# [Excerpt to read]
━━━━━━
This is not the only case we have of houses in which blankets have been removed at night. They are usually pulled off rudely and without warning. A Clarke's Harbour ghost seems to have been given to tidy habits. Here Miss Beth McNintch was sleeping in a room where an older woman had died two years before. Up to that time all had been quiet here. This night however she had her cat at the foot of the bed. “It was daylight, about eight o'clock in the morning, and suddenly the clothes were pulled off and folded over evenly as though in pleats. They went all the way to the foot of the bed and at this moment the cat jumped and fled from the room.” This was not repeated because she made no attempt to sleep again, unlike the father of my New Brunswick singer Mr. Dornan, who was sleeping many years ago in a New York house. He was wakened with a heavy weight on his chest; then the bedclothes were pulled down. He pulled them up and went back to sleep only to have them pulled down again, this time to his feet. Now fully awake, once more he pulled them up, and had a good grip on them. He held them as tightly as he could, but they were jerked away and he was left completely uncovered. He asked who was there but received no answer so he swore at the unseen intruder, also without any response. He never slept there again, and he said it was his one encounter with the supernatural.

The story is told of a man who taught school in Antigonish and who roomed a short distance from the town. In this house the lights would flicker and go out, the bedclothes were lifted above the bed, and the bed would shake. He said nothing to the people who owned the house, but he found a room elsewhere and left. Eventually he told some of his friends about it and they thought it very funny. They dared him to go back, so he did. The owners were delighted and probably wondered why he had left and then returned. By this time the ghostly visitant had retired and nothing more occurred.

Another house with a history of bedclothes being removed was at South Uniacke. This was a big two-and-a-half-storied flat roofed house that used to be a tavern, and a woman is said to have been killed there after a fight. “At night we would hear a rumbling. There was a winding stairs in that house that went all the way to the roof and there was a nice place up there to sit. When we first moved there we would hear a noise on the roof and go up to investigate but, by the time we got there, the noise would be downstairs. It sounded like a barrel going bumpety bump when it was downstairs, but like cats when it was on the roof. The light in our room would go out and there'd be nothing wrong with it, and once, when I was there alone, the door opened and shut.
━━━━━━
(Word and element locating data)
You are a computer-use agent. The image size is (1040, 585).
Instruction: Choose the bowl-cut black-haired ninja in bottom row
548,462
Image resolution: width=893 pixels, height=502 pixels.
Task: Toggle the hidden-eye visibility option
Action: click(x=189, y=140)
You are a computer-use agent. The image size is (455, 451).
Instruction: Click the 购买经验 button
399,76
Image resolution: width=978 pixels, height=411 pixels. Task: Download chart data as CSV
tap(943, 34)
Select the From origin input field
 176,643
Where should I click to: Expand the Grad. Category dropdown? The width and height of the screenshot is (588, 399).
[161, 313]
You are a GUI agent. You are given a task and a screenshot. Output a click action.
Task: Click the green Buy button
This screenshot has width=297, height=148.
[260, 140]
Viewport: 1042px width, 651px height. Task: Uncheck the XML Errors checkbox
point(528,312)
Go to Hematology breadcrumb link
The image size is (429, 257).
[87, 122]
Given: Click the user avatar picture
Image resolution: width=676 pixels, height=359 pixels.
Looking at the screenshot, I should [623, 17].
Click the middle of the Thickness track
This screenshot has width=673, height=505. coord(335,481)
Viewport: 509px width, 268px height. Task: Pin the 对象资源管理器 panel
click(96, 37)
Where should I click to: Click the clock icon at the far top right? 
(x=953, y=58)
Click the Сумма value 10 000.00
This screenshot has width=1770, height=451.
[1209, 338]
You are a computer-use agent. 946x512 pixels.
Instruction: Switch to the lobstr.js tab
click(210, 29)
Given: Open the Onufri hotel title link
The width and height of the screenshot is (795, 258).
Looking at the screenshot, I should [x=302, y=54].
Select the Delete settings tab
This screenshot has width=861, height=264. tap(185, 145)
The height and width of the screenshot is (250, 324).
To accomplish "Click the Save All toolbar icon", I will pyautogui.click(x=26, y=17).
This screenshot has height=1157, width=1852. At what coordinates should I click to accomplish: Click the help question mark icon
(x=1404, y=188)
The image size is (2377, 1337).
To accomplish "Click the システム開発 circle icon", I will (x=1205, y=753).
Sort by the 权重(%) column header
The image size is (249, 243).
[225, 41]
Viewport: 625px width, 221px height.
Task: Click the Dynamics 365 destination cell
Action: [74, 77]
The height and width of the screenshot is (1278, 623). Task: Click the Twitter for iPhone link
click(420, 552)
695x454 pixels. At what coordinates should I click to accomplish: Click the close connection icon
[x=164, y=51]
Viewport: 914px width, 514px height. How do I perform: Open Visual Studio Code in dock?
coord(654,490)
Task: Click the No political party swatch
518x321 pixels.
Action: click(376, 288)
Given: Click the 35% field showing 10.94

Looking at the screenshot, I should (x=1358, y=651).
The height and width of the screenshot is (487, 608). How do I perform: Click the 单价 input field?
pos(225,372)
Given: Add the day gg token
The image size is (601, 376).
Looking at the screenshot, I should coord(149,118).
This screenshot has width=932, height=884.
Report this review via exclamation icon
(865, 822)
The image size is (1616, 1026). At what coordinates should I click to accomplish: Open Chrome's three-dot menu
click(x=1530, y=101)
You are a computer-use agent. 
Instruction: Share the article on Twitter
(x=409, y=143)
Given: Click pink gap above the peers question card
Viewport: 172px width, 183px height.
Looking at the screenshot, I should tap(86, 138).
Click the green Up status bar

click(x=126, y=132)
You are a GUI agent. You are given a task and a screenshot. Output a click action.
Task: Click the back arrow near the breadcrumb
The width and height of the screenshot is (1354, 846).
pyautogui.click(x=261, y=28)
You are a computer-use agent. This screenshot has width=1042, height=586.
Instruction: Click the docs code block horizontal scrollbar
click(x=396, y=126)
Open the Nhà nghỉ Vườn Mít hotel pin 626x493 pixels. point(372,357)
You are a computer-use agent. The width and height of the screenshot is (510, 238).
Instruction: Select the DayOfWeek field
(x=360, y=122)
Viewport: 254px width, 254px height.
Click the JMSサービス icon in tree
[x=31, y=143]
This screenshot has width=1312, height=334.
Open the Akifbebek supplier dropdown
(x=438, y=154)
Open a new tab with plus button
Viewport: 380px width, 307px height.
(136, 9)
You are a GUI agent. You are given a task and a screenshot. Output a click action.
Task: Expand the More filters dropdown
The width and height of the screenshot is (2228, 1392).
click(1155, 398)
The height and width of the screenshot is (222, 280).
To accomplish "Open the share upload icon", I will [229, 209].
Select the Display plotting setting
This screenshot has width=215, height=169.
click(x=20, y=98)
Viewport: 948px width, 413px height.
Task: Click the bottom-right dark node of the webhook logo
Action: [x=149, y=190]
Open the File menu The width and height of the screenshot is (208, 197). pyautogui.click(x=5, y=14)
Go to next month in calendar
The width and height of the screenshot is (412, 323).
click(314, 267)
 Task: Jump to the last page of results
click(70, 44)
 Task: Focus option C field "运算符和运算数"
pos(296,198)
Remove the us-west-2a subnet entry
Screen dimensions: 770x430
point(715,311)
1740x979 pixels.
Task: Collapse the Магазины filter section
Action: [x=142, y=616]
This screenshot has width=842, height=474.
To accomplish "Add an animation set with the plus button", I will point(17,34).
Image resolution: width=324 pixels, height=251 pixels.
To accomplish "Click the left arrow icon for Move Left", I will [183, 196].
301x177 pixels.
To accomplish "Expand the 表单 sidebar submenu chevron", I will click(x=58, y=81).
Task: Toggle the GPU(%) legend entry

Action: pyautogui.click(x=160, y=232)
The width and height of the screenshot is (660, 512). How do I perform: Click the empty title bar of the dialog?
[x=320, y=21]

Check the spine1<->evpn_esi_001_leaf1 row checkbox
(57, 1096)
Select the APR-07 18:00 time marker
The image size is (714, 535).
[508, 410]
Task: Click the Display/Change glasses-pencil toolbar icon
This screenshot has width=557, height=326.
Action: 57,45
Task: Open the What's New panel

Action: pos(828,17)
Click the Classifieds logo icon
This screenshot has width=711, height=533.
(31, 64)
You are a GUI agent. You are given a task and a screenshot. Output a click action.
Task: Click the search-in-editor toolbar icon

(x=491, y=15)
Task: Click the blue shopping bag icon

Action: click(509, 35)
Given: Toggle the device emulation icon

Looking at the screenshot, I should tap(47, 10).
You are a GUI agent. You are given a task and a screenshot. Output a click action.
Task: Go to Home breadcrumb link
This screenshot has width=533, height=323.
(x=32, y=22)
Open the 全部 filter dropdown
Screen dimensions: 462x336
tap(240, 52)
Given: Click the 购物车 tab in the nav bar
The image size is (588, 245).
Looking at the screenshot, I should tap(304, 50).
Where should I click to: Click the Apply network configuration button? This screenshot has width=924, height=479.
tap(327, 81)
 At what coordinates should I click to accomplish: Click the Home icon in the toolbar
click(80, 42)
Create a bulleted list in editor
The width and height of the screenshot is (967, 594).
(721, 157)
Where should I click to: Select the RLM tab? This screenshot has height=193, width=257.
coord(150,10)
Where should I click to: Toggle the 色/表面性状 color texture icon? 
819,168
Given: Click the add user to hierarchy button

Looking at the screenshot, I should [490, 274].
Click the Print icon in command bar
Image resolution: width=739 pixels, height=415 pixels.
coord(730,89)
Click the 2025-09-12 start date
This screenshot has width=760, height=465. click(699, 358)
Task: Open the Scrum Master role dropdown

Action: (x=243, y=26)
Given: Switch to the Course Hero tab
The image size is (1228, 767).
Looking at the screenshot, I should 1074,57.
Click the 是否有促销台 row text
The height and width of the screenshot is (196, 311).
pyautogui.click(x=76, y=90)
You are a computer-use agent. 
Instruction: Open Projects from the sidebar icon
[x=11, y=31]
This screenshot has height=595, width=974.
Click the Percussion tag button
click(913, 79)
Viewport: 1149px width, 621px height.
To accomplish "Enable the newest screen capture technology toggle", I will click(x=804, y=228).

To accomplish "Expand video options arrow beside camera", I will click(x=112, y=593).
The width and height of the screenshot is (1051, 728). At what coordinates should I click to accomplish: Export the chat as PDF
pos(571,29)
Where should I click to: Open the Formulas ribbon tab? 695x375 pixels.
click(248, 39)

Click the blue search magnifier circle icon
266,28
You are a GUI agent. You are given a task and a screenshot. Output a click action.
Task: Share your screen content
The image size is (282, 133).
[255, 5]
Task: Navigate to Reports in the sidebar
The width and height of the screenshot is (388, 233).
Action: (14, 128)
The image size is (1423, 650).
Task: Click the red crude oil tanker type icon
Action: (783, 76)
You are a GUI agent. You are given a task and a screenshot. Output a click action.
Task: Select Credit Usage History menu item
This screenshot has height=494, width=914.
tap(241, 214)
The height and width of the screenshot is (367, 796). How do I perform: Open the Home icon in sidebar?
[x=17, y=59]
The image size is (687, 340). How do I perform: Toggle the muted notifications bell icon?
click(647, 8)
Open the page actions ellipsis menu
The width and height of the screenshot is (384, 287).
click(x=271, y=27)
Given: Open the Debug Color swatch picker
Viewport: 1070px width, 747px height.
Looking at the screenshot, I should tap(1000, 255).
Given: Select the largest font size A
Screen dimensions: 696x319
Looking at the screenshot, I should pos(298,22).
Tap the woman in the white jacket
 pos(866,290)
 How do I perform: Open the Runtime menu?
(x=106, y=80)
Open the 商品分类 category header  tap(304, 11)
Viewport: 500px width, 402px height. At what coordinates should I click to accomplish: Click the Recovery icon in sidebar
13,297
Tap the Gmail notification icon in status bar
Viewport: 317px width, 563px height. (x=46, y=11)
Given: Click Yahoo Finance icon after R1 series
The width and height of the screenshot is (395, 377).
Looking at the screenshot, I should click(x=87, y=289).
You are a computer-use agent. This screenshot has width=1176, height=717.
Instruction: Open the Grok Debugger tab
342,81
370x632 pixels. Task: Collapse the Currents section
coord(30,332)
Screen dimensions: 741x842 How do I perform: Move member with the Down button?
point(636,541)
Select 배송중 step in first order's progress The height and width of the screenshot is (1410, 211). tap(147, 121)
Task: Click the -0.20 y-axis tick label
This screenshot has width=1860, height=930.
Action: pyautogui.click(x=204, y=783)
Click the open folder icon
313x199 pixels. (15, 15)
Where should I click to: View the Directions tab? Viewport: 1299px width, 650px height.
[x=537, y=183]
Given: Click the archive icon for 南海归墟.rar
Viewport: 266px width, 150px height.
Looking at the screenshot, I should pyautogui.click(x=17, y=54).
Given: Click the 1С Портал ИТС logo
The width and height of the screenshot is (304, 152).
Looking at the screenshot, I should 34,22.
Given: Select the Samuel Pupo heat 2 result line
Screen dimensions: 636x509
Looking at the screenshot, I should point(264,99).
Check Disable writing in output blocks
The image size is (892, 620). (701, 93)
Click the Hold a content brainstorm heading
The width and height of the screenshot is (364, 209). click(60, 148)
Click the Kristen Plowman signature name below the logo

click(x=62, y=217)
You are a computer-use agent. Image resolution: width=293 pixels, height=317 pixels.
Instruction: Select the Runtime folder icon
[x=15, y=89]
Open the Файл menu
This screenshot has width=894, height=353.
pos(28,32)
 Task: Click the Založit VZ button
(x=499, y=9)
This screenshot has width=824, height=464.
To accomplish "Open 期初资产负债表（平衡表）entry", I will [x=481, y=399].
━━━━━━
# [To be done]
1: List every place name that appears in the passage about ghosts pulling off bedclothes.
2: From the entries, echo the lines starting at the one containing "Tap the woman in the white jacket" and ending at the one containing "coord(30,332)".

# [Solutions per task]
1: Clarke's Harbour, New Brunswick, New York, Antigonish, South Uniacke

2:
Tap the woman in the white jacket
 pos(866,290)
 How do I perform: Open the Runtime menu?
(x=106, y=80)
Open the 商品分类 category header  tap(304, 11)
Viewport: 500px width, 402px height. At what coordinates should I click to accomplish: Click the Recovery icon in sidebar
13,297
Tap the Gmail notification icon in status bar
Viewport: 317px width, 563px height. (x=46, y=11)
Given: Click Yahoo Finance icon after R1 series
The width and height of the screenshot is (395, 377).
Looking at the screenshot, I should click(x=87, y=289).
You are a computer-use agent. This screenshot has width=1176, height=717.
Instruction: Open the Grok Debugger tab
342,81
370x632 pixels. Task: Collapse the Currents section
coord(30,332)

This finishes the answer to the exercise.